É artesanalmente que Nancy Silva e quatro ajudantes preparam o chocolate aromatizado que embalam à mão, para ser vendido em lojas de luxo da capital venezuelana. Formada em nutrição, Nancy Silva conta à Reuters que a maior dificuldade não é chegar ao sabor ideal do produto, mas contornar as barreiras burocráticas colocadas pelo Governo venezuelano e que tornam praticamente impossível a exportação e crescimento do seu negócio. Esta é uma queixa transversal ao negócio de Nancy e a mais duas dezenas de novos comerciantes de cacau que nos últimos tempos surgiram no país.

No Panamá, nos EUA, na Holanda e no Japão, os preços de uma tablette feita 100% de chocolate aromatizado venezuelano pode ser vendido por 16 euros. No entanto, na Venezuela, o preço médio não ultrapassa os 0,90 euros, o que restringe o potencial crescimento do negócio destes produtores artesanais. O desequilíbrio de preços aponta as divergências que afastam o mercado da prática de comércio justo. Ainda assim, a venda a 0,90 euros já corresponde a um preço fora do alcance da maioria dos milhões de venezuelanos que ganham menos de um euro por semana.

Ainda assim, para os produtores artesanais de chocolate, estas tablettes gourmet são essenciais e um motor de oxigénio no colapso sufocante em que está economia da Venezuela. “O nosso verdadeiro petróleo é o cacau”, compara Nancy Silva, dona da chocolataria Kirikire, que ambiciona conseguir exportar para o mercado francês. Foi lá que em 2014 Silva vendeu um quilograma do seu chocolate a 80 euros, o equivalente a cinco anos de salário mínimo na Venezuela – que Nicolás Maduro já prometeu aumentar em 40%. De acordo com o Presidente venezuelano, os trabalhadores passarão agora a ganhar 797.510 bolívares por mês (o equivalente a cerca de 65 euros). No entanto, este aumento poderá fazer com que os preços aumentem ainda mais, depois de os preços terem subido mais de 1300% entre Janeiro e Novembro de 2017, alertam alguns analistas.
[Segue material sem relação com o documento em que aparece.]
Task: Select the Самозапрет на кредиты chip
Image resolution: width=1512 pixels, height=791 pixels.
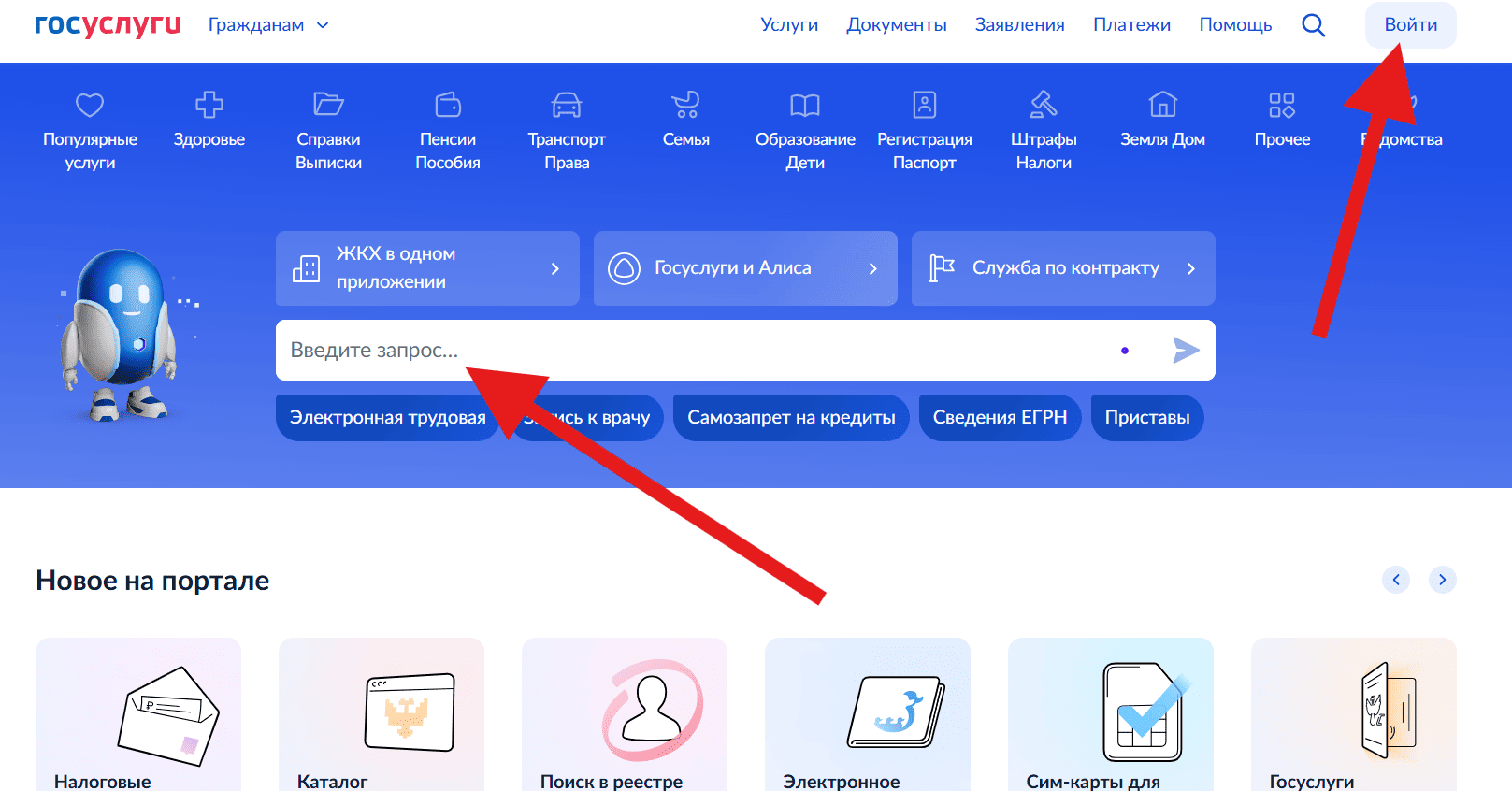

Além das dificuldades que surgem na produção do chocolate provocadas pela hiperinflacção ou pelo racionamento de produtos impostos pela escassez de oferta, Nancy Silva luta diariamente contra ineficaz burocracia.

O país que outrora tinha como principal motor da sua economia o petróleo vê o cacau a conquistar o espaço do “ouro negro”.

A razão assenta na qualidade do chocolate, feita 100% de cacau venezuelano, sem misturas, ao contrário de outras marcas gourmet comercializadas. Foi por isso que a Organização Internacional de Cacau determinou que todo o cacau venezuelano tem “qualidade e é aromático”, uma distinção atribuída a apenas mais 22 países e que representa menos de 5% da produção global.

A qualidade do chocolate aromatizado com frutas e sal marinho é também a imagem da marca gourmet Mantuano, conduzida por Giovanni Conversi e mais quatro trabalhadores no segundo piso de uma velha habitação em Caracas. Um terço da produção desta marca, que chega às 9000 tablettes por mês, é vendida para a Europa e EUA. Um dos traços que distingue a qualidade da marca é o processo de fermentação do aroma, que acontece em sacos de plástico enterrados e não em caixas de madeira, como acontece na maneira tradicional.

O sucesso do comércio de chocolate é também testemunhado pela marca El Rey. Com 40 anos de história, a El Rey consegue exportar os seus produtos e evitar situações como as relatadas pelos comerciantes artesanais, que se vêem obrigados a transportar os seus produtos em malas de viagem, em voos comerciais.